Cullen Links - North East Scotland - Scotland

Cullen Links Golf Club,
Cullen,
Moray,
AB56 4WB,
Scotland


  • +44 (0) 1542 840685

The village (and former royal burgh) of Cullen lies on the Moray coast, around twenty miles west of Elgin. Famous for a culinary delight known as Cullen Skink – a traditional soup made from smoked haddock, milk, potato and onion – it was once a thriving centre for fishing but nowadays its harbour is used mainly by pleasure craft.

The golf club was formed in 1870, with Old Tom Morris setting out the original 9-hole layout alongside Cullen Bay. Thirty-five years later, Charlie Neaves, the professional at Moray Golf Club in Lossiemouth, was called in to advise on the expansion to an 18-hole layout.

The additional land came from the Town Council, which rented the ground on the plateau next to the links from a local farmer. Ten new holes were fashioned in total, with one of the old holes lost to the new development.

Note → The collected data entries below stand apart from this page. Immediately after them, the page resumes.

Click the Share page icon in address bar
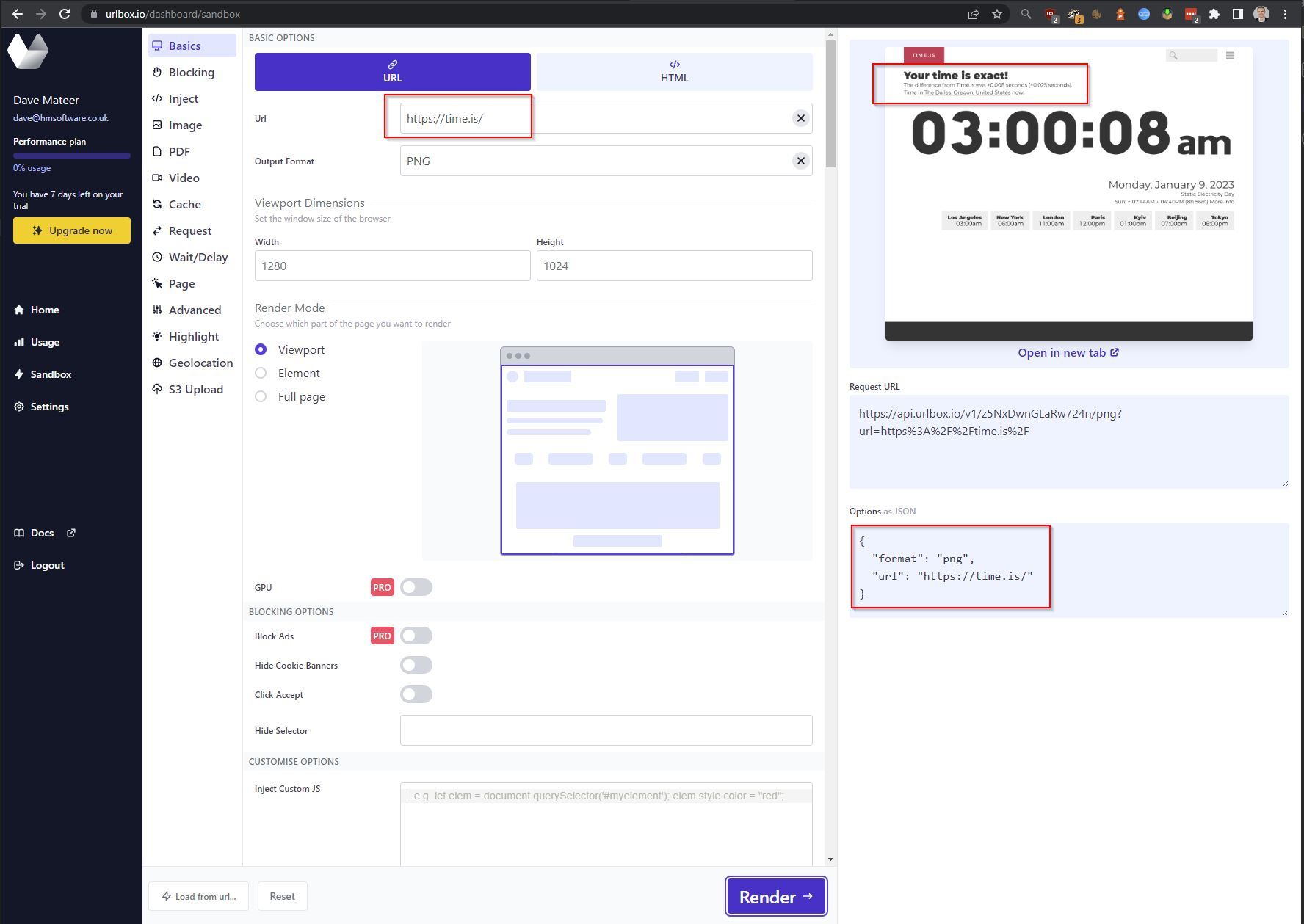Screen dimensions: 1304x924 click(x=973, y=14)
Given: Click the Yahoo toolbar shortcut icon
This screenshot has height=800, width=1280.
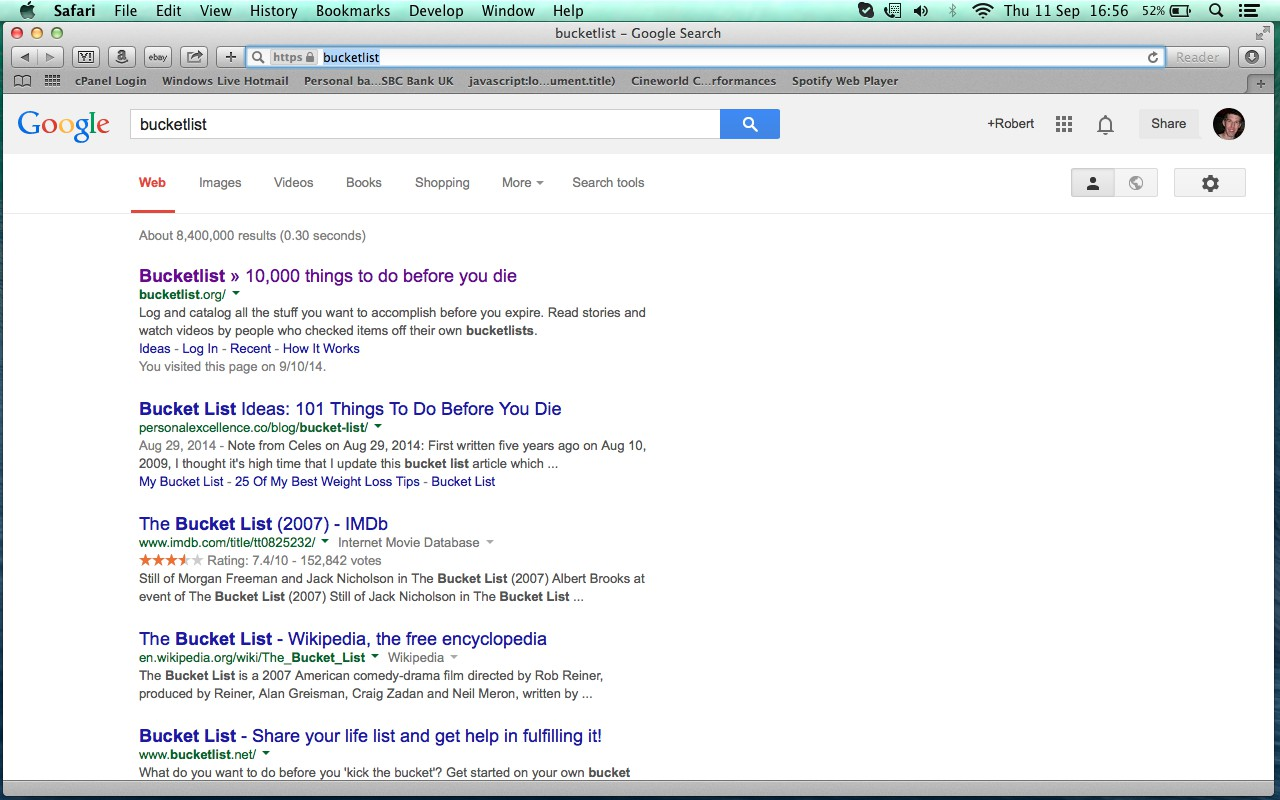Looking at the screenshot, I should pyautogui.click(x=86, y=57).
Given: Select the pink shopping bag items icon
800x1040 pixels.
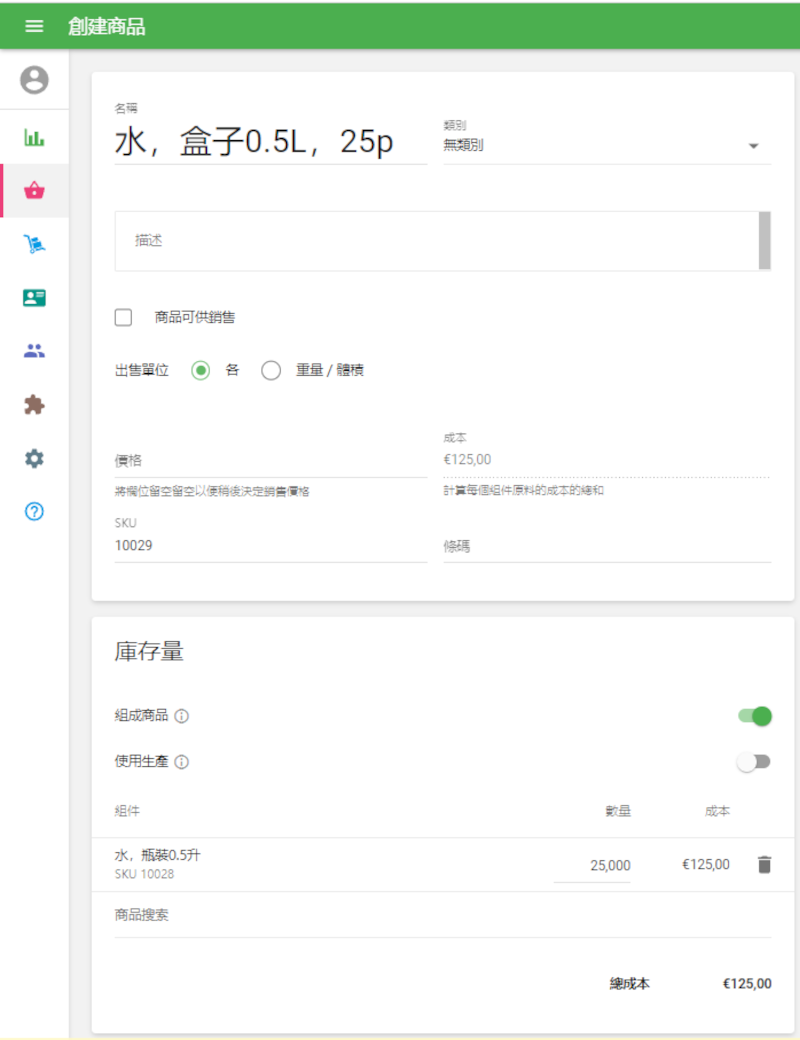Looking at the screenshot, I should pos(33,190).
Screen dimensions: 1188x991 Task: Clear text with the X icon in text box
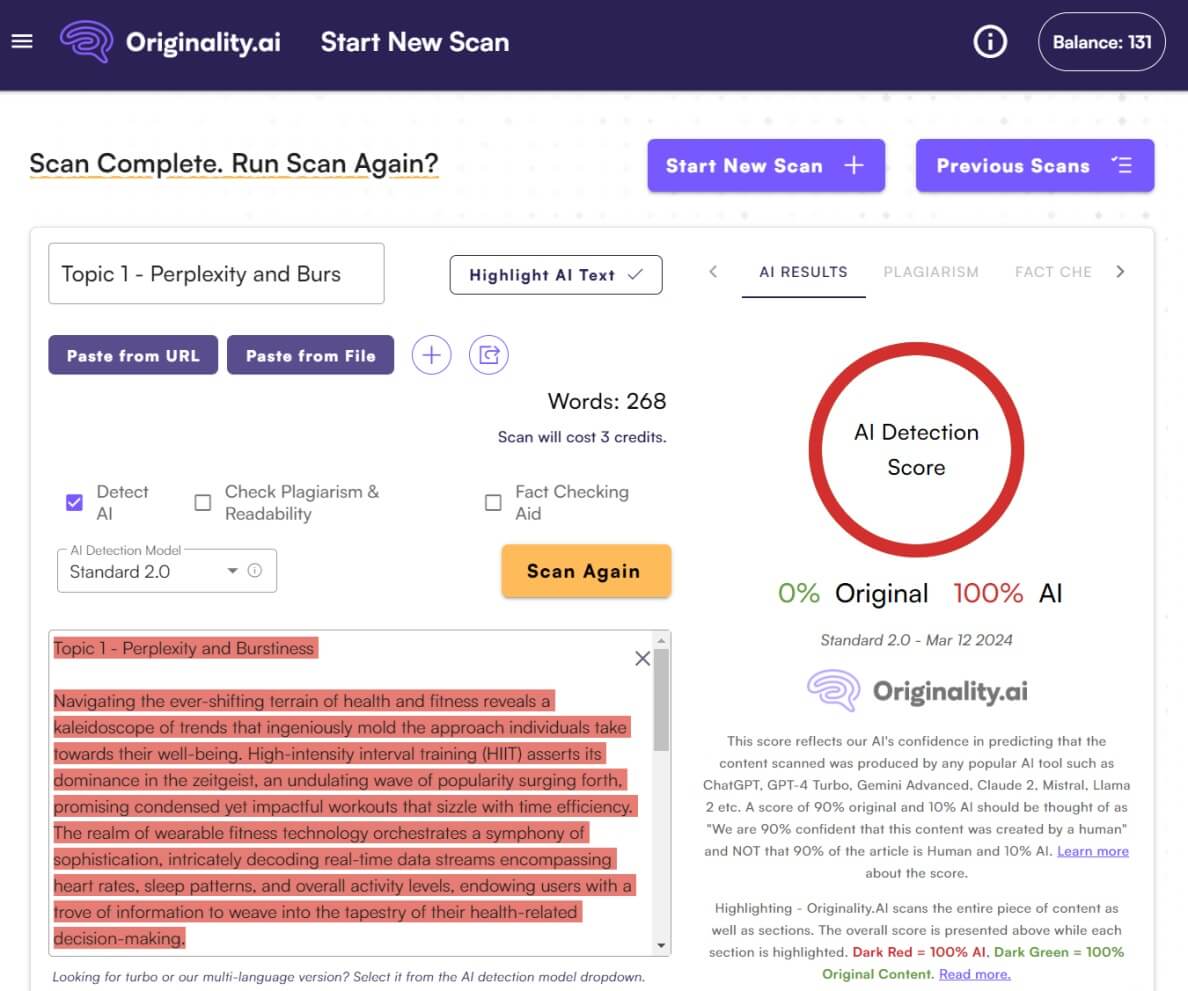coord(642,658)
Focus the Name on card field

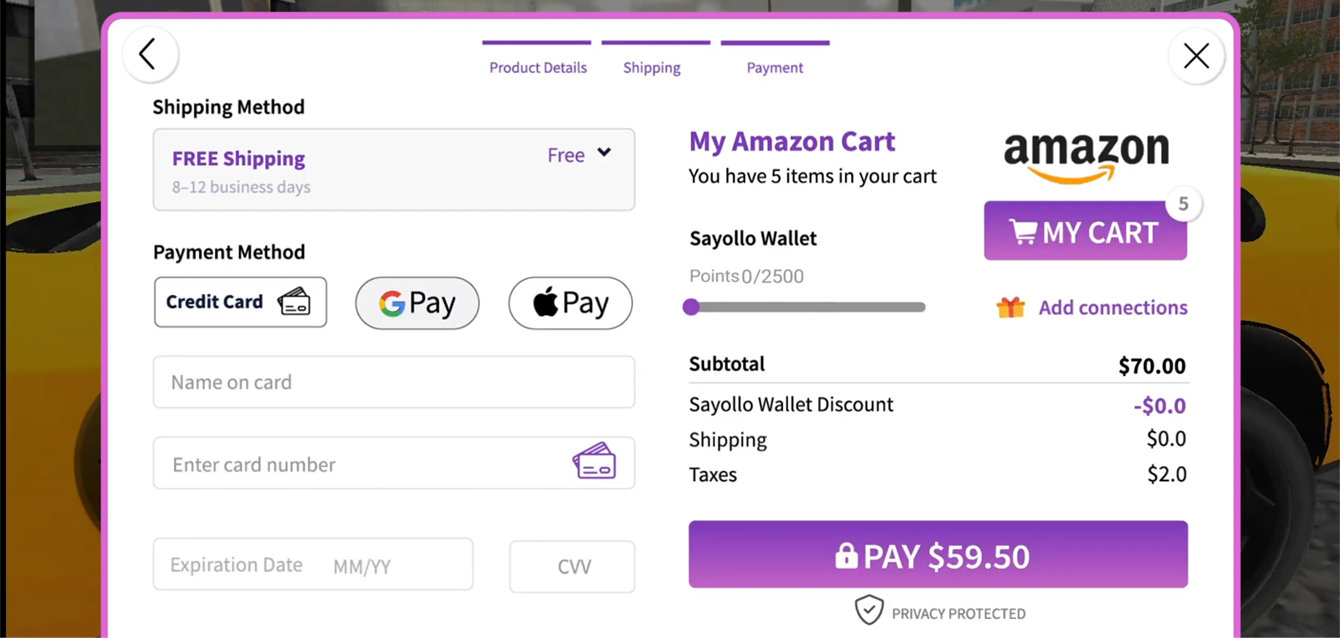pos(394,382)
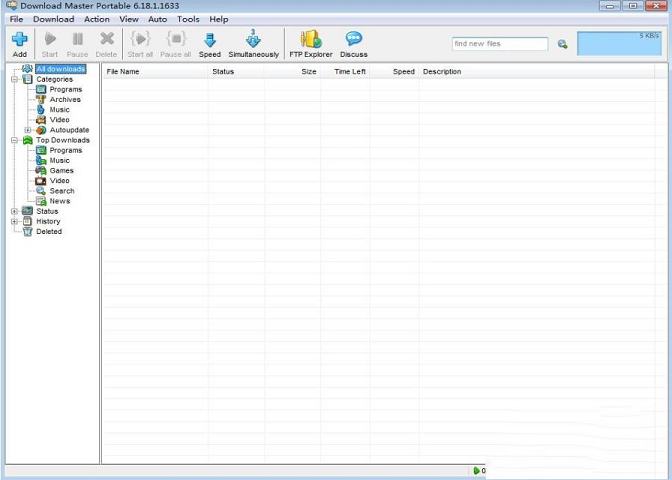
Task: Select All downloads in the tree
Action: click(60, 69)
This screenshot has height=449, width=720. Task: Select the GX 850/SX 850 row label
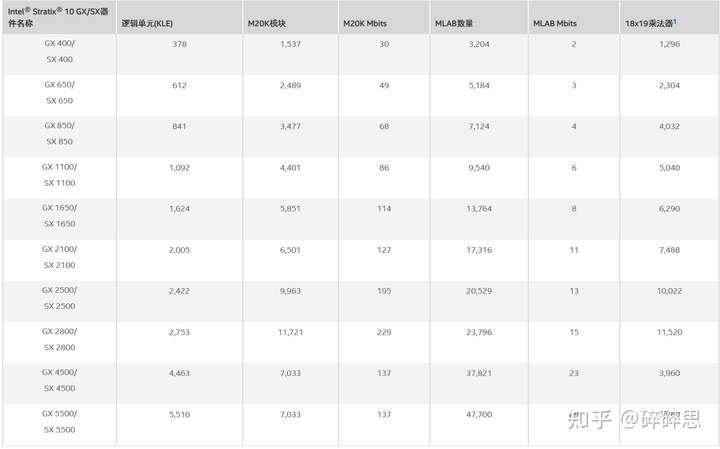click(x=60, y=133)
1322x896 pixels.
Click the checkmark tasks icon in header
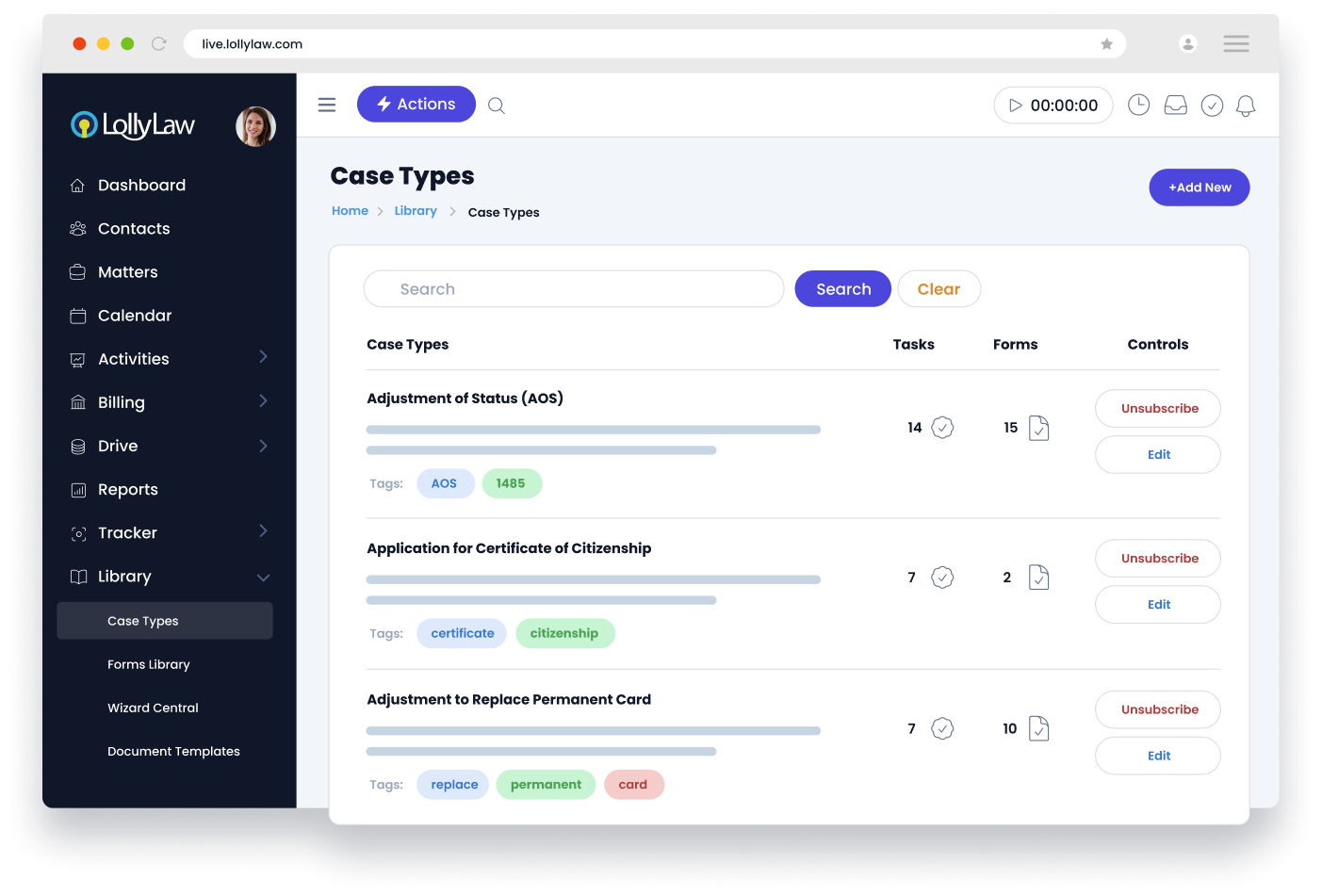1212,106
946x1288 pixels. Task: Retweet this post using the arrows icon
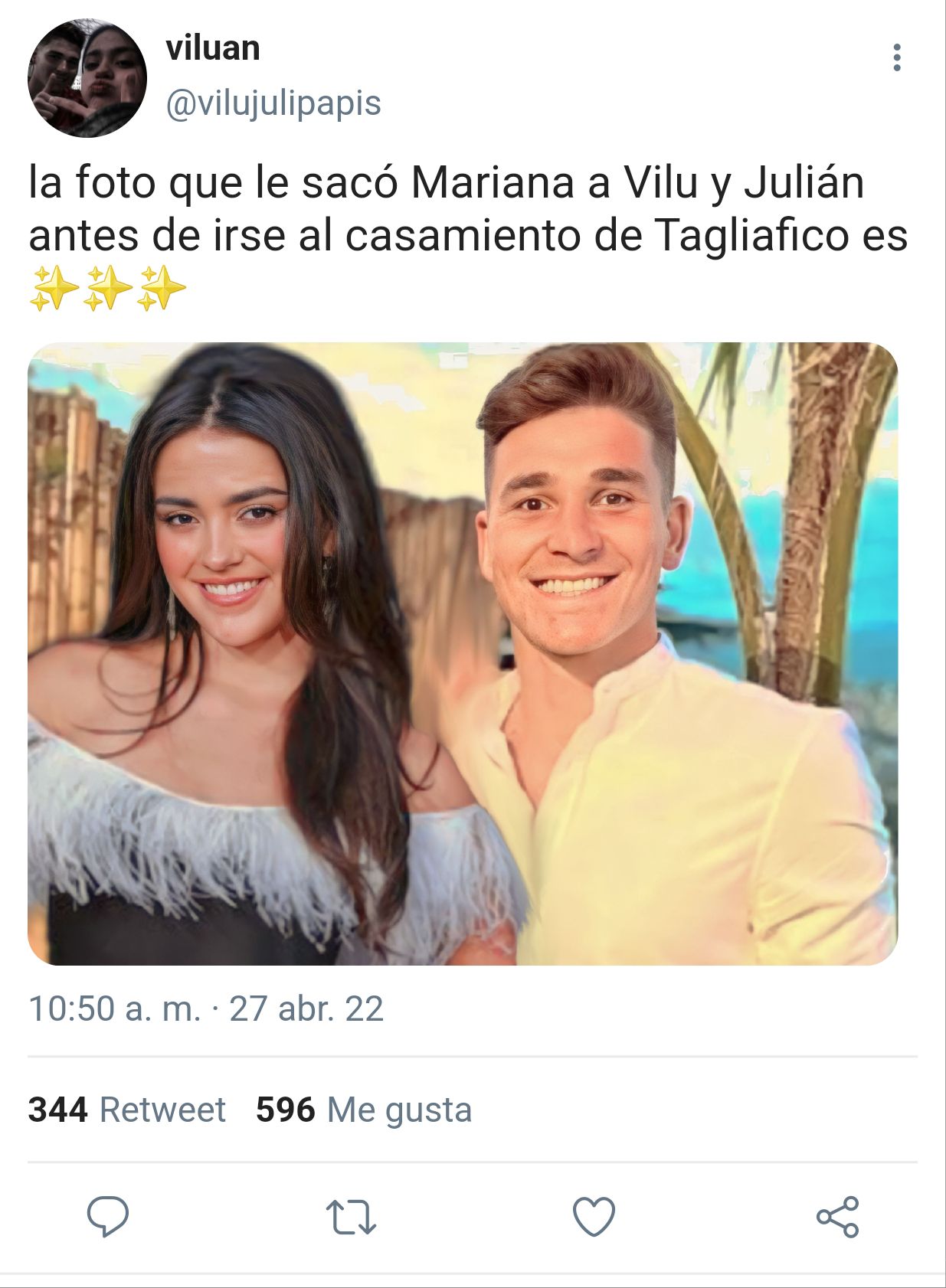pyautogui.click(x=351, y=1217)

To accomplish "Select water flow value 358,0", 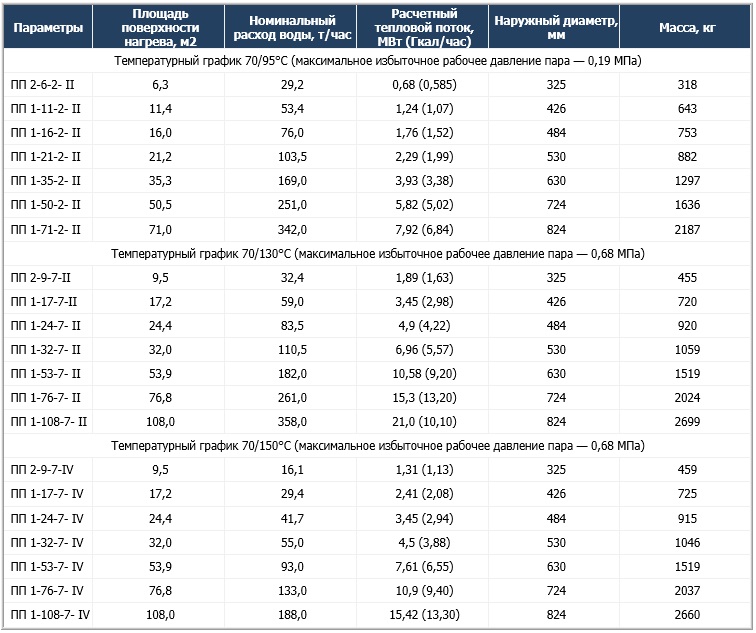I will 292,422.
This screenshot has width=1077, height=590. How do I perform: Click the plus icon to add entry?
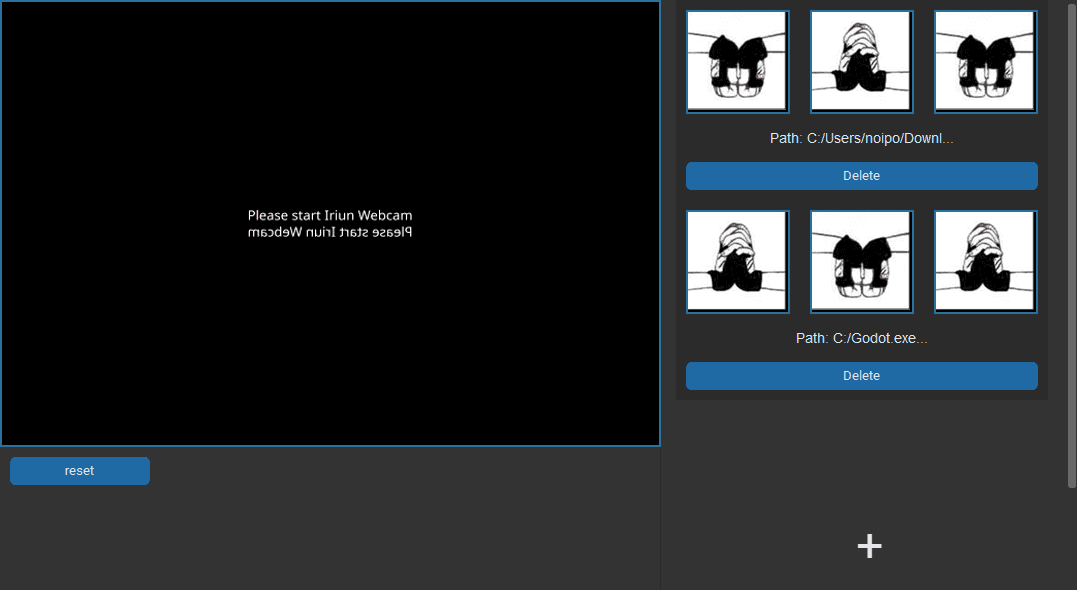[869, 546]
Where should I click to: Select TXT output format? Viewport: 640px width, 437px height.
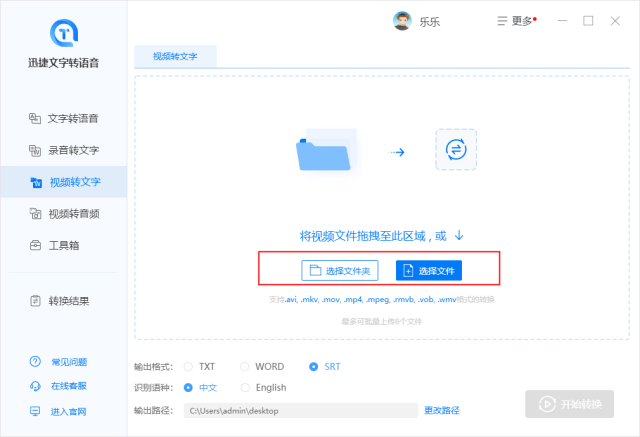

An account at the time described the development as follows: “the new course is in striking contrast to the old one. The players had few hazards to encounter, and it was plain sailing from first to last. The present course is truly a sporting one, and abounds in hazards of such character that an inexperienced player will find himself punished.

Some holes on the top plateau require careful play. No doubt that in years to come, and with the course in steady use, a good many faults will be remedied, but the course will always remain a good test of golf.”

Today, the course measures just over 4,600 yards, playing to a par of 63, with ten par threes and only one par five on the scorecard. Quirky doesn’t really come close to adequately describing some of the holes that are played here, especially those located around the 80-foot high red sea stacks on the back nine.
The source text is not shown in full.